Coronavirus mutations mean catastrophe for Black America

The new variants from the UK, South Africa and Brazil have arrived and COVID-19 is about to get a lot worse in America. It could hit our black communities hardest – unless we come up with a new plan to prevent a potentially catastrophic increase in deaths and long-term illness.

Last year, we quickly learned that the black population was disproportionately suffering compared to most other groups in the United States. About 56,000 Black people have been recorded to lose their lives as a result of COVID-19, and this figure is probably an under-number. This number represents 16 percent of all documented COVID-19 deaths across the country, surpassing the percentage of black Americans in the U.S. population.

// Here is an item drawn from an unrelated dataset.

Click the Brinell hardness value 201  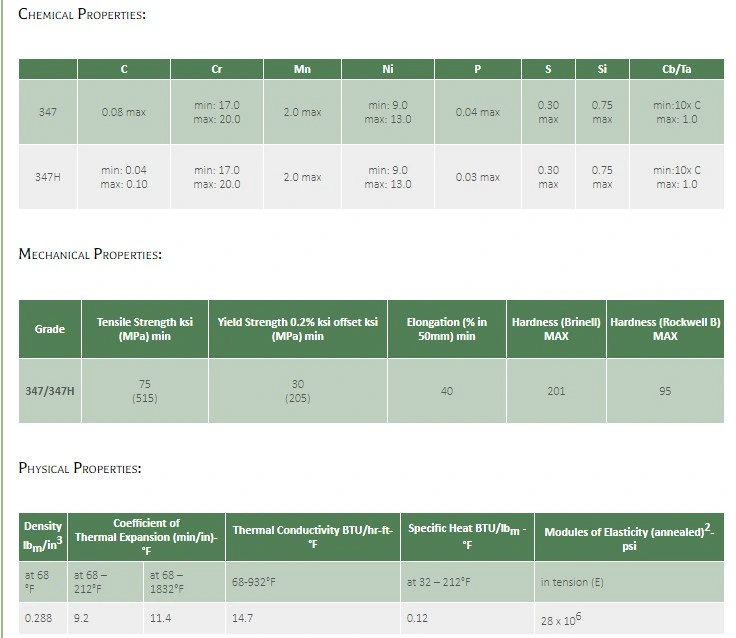(x=556, y=391)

One in 792 black Americans has died from the coronavirus, about three times as many as among whites. Black people are also much more likely to contract COVID-19 or require hospitalization.

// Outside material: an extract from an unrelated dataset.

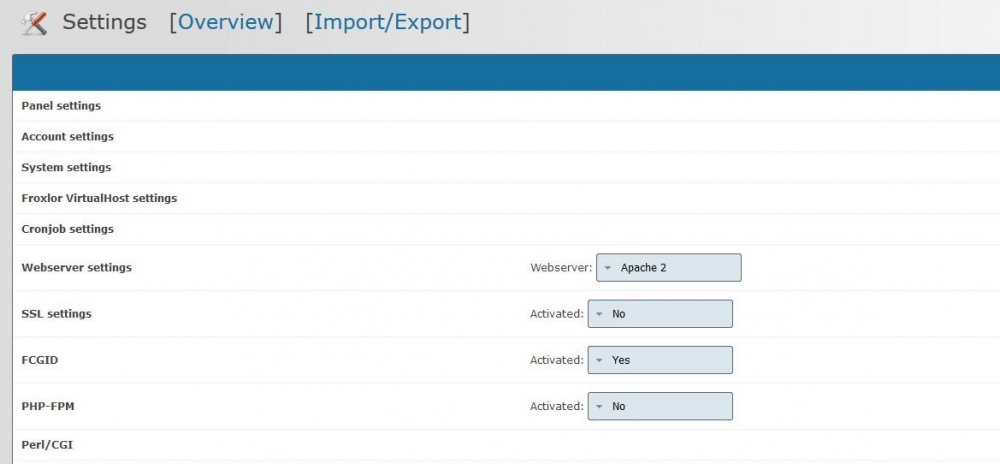Click the Settings wrench icon
Viewport: 1000px width, 464px height.
click(x=35, y=22)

Equally troubling, at least early in the pandemic, black Americans seemed to die from COVID-19 at a younger age compared to the rest of the American population. While 13 percent of the white deaths investigated by the CDC were under the age of 65, 30 percent of the non-white deaths fell into that age bracket.

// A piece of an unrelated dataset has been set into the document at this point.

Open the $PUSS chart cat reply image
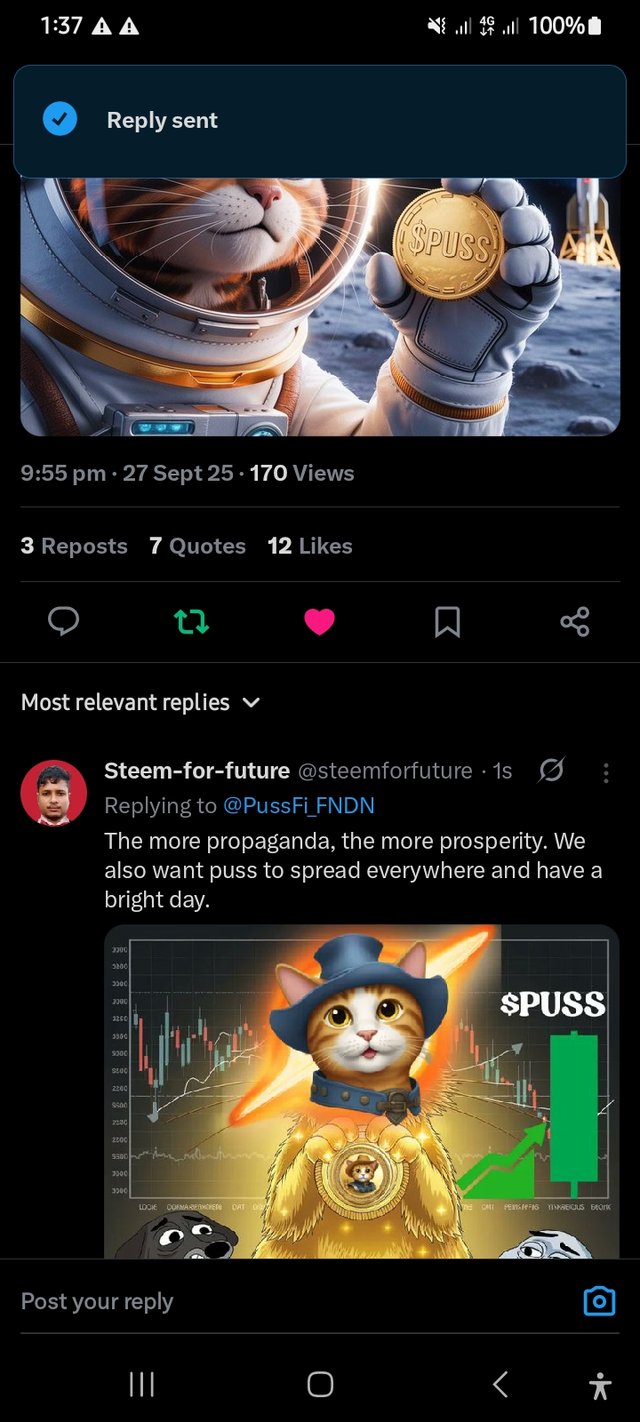This screenshot has height=1422, width=640. [361, 1090]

The reasons for the high rate of serious illness and death at a younger age require more in-depth investigation. They are likely to include higher exposure rates due to the essential nature of work in low-income neighborhoods linked to construction sites or small businesses, and possibly viral infections among homeless and detained populations. There are also significant rates of diabetes, hypertension, kidney disease, and obesity among black populations.

The bottom line is that we are losing thousands of black moms, dads, siblings in their 40s, 50s, and early 60s to COVID-19. We are moving into a new reality where, soon, most black people may know personally someone who lost their life to COVID-19.